Мервиль встал с кресла и сделал несколько шагов по комнате.

Потом он остановился и сказал:

– Ты знаешь, я думаю, что я очень изменился за последнее время. И я думаю, что, когда ты мне говорил, что я вел себя как кретин, ты был прав.

– Я никогда этого не говорил, – сказал я, – не клевещи на меня. Я считаю тебя неисправимым романтиком. Я считаю, кроме того, что ты никогда не хотел отказаться от своих иллюзий и измерить то расстояние, которое их отделяло от действительности.

– Есть еще одно, – сказал он. – Я имею в виду то, что происходит сейчас. До сих пор все, кого я знал, принадлежали приблизительно к одному и тому же кругу людей. Хорош он или плох – это другое дело. Но с ними у меня был общий язык.

– Во многих случаях не было, милый друг. Вспомни, как ты излагал Анне свои соображения по поводу Гегеля и Лейбница в то время, как она с трудом могла усвоить таблицу умножения.

– Да, да, – нетерпеливо сказал он. – Но в области этических понятий ей ничего не нужно было объяснять.

– В этом я с тобой согласен. Не нужно было потому, что она все равно ничего не поняла бы.

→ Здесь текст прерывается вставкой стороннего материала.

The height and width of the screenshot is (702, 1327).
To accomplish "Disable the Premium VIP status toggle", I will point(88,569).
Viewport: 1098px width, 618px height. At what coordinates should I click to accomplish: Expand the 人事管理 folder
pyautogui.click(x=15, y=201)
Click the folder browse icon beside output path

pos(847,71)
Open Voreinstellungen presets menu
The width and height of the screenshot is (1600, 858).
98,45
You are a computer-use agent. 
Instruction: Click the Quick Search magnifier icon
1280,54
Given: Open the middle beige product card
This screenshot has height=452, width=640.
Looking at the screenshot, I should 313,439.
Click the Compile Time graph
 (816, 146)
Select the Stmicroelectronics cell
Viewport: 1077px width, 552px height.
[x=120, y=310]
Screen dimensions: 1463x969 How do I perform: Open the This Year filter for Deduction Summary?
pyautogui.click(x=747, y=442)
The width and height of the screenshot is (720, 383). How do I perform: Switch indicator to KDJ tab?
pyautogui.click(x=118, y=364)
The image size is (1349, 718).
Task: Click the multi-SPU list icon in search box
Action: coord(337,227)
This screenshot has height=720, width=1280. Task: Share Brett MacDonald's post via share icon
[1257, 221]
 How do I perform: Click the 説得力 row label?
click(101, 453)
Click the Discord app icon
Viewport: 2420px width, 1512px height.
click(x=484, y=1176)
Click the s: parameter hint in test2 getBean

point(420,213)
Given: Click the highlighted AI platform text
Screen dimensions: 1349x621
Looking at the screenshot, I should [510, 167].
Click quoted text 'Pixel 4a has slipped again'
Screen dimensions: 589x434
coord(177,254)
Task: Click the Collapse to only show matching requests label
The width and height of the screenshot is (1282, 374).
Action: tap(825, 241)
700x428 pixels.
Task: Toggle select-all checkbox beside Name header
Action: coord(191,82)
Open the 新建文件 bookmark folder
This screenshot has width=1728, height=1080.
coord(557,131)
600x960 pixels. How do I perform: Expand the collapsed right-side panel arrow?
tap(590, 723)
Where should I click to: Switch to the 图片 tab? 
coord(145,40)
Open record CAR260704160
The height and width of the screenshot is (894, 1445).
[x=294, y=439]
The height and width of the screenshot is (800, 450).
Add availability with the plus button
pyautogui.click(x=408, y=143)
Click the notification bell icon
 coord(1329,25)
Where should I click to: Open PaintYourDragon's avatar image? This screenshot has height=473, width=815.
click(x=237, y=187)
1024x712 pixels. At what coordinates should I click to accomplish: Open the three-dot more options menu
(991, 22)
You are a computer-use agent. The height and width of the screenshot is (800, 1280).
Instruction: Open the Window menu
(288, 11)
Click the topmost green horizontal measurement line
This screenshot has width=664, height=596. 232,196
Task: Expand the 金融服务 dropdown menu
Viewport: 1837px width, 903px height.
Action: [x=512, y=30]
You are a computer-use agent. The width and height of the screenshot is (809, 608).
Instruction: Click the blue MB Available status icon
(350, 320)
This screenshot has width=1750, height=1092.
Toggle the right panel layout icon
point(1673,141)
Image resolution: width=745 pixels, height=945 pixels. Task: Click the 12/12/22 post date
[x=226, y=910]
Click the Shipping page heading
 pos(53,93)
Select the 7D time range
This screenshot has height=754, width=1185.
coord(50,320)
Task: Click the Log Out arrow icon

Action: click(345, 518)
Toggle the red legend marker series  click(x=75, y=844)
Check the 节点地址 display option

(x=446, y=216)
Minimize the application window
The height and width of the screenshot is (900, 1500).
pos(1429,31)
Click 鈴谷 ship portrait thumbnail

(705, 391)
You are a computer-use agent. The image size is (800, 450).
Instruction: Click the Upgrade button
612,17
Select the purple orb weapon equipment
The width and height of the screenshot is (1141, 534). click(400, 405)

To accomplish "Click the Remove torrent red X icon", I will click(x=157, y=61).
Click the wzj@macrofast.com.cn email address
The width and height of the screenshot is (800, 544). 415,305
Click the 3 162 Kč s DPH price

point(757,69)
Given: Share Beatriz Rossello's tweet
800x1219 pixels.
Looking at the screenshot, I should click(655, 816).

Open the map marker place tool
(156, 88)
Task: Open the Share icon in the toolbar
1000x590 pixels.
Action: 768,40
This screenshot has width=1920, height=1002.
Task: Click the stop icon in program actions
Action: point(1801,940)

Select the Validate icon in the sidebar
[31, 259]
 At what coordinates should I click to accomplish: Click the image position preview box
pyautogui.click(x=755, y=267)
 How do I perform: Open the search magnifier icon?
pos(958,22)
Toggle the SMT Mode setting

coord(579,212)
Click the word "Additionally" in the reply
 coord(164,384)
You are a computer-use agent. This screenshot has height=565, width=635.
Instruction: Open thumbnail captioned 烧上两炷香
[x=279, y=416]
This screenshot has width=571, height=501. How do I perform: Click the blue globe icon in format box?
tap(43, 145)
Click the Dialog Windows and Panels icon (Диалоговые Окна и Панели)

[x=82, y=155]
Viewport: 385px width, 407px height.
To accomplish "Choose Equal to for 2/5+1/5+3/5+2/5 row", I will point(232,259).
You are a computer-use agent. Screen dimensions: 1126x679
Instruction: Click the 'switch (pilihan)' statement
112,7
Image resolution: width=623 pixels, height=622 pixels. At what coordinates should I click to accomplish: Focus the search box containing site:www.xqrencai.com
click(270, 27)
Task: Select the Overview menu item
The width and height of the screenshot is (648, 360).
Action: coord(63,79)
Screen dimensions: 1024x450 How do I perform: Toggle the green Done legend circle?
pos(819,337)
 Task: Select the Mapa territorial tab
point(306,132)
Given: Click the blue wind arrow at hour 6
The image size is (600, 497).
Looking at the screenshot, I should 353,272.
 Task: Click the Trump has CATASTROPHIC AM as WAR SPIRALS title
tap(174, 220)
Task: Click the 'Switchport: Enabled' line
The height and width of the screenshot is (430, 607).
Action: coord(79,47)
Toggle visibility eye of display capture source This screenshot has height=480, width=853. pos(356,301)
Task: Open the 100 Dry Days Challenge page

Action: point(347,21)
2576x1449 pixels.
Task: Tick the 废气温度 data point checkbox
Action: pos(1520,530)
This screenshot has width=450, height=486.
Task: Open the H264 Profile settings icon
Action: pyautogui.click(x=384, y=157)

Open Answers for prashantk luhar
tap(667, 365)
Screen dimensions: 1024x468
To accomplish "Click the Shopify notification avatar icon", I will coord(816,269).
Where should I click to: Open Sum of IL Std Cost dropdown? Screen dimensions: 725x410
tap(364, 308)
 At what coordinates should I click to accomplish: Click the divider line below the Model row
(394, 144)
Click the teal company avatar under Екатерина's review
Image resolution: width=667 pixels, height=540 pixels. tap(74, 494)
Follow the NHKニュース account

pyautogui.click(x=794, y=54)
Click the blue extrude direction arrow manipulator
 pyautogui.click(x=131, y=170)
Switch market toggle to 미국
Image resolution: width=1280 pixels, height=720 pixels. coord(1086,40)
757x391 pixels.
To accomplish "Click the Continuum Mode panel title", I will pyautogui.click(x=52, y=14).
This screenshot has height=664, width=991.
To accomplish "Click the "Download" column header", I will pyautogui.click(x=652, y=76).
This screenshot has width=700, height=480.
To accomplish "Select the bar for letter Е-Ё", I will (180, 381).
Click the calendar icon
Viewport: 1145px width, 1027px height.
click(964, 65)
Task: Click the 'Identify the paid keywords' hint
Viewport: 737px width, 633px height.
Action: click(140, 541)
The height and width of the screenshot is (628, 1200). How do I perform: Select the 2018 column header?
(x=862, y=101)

– Ей не надо было понимать, они у нее носили, так сказать, органический характер. Ее родители и подруги, среда, в которой она выросла, – это была вполне определенная социальная категория, для которой характерна известная этическая система. Но представь себе, что ты сталкиваешься с кем-то, кто об этой системе не имеет понятия, чья жизнь была построена на совершенно других принципах. Представь себе общество, которое состоит из профессиональных преступников, шантажистов, взломщиков, наемных убийц – то, что в газетах иногда называют джунглями. Мы с этим миром никогда не встречались, мы не знаем, что это такое.

– Нет, у меня о нем есть некоторое представление.

– О себе я этого сказать не могу. И вот Лу жила именно в этой среде, во всяком случае, ей часто приходилось иметь дело с этими людьми. Это была не ее вина, она всегда стремилась оттуда уйти и жить иначе.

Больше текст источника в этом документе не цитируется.